My model has a few LSTMs which run out of Cuda memory when run on large sequences with one GPU. So I shifted a few components of the model to another GPU. I tried 2 things with Apex AMP:
Move the model components to another GPU before invoking amp.initialize . In this case, I get NaNs soon after first backpropagation.
First invoke amp.initialize , and then move the model components to another GPU. In this case, its like the model backpropagation runs on a single GPU. It runs out of Cuda memory.
The model training runs fine without Apex, so I suppose I am missing some step where the loss is backpropagated on both GPUs. I looked through the documentations of Apex, however, it only talks about DataParallelism, and not ModelParallelism.
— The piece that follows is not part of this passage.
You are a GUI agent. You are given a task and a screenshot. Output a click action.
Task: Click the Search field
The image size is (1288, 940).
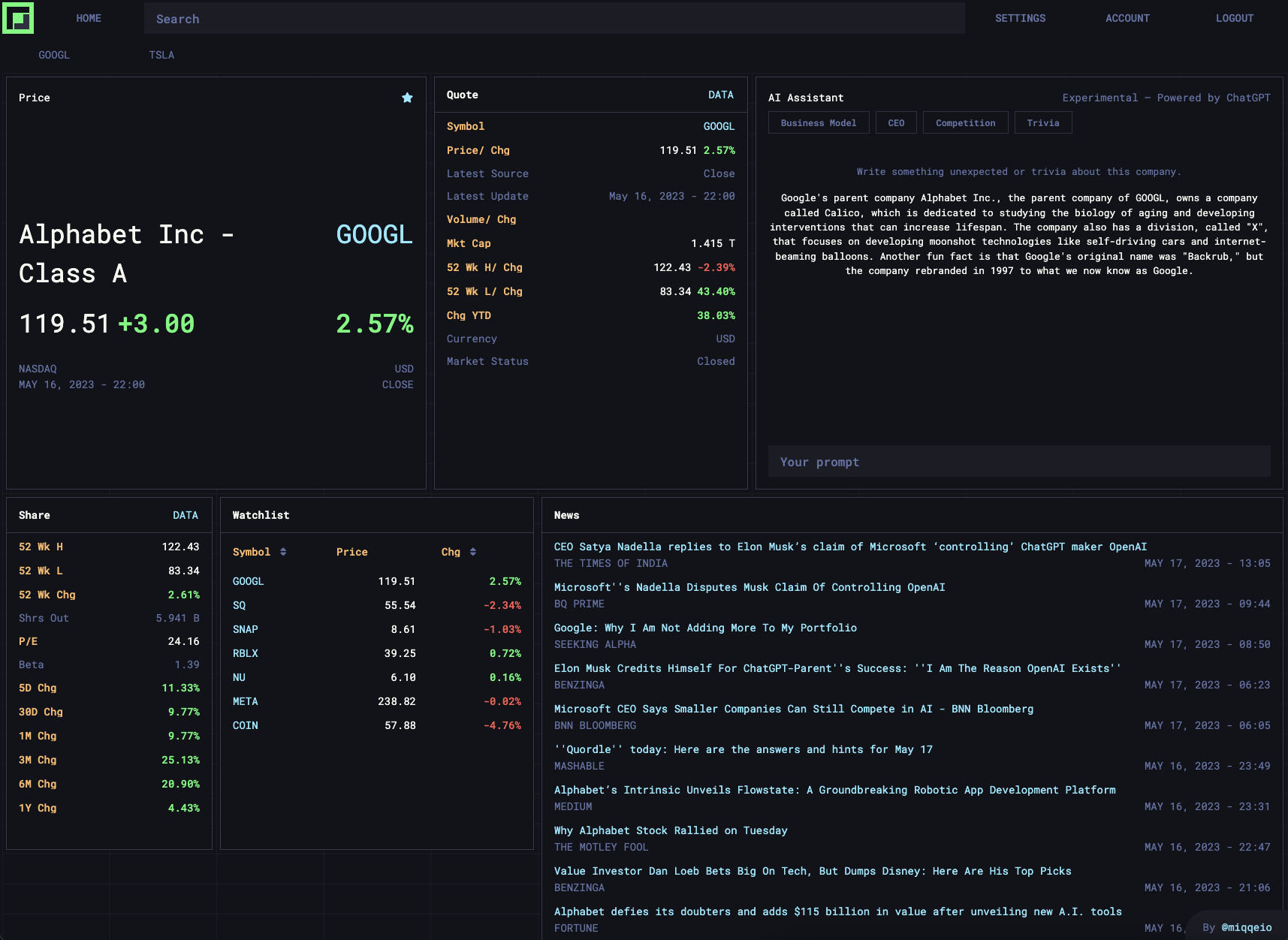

Hey @Caesar, have you tried the native AMP in PyTorch? I haven’t tried that with model parallel yet, but if it does not work, that will be a bug that we need to fix.
Thanks for your response. I am constrained to use an older version of PyTorch which does not support AMP natively. So I am usingNVIDIA apex. https://github.com/NVIDIA/apex
I don’t think the apex amp API supports this without complex/undocumented hacks. Apex amp is in maintenance mode now, no new features will be added.
However, torch.cuda.amp is designed to support model parallelism (ie different layers on different device) out of the box. Please consider upgrading if at all possible.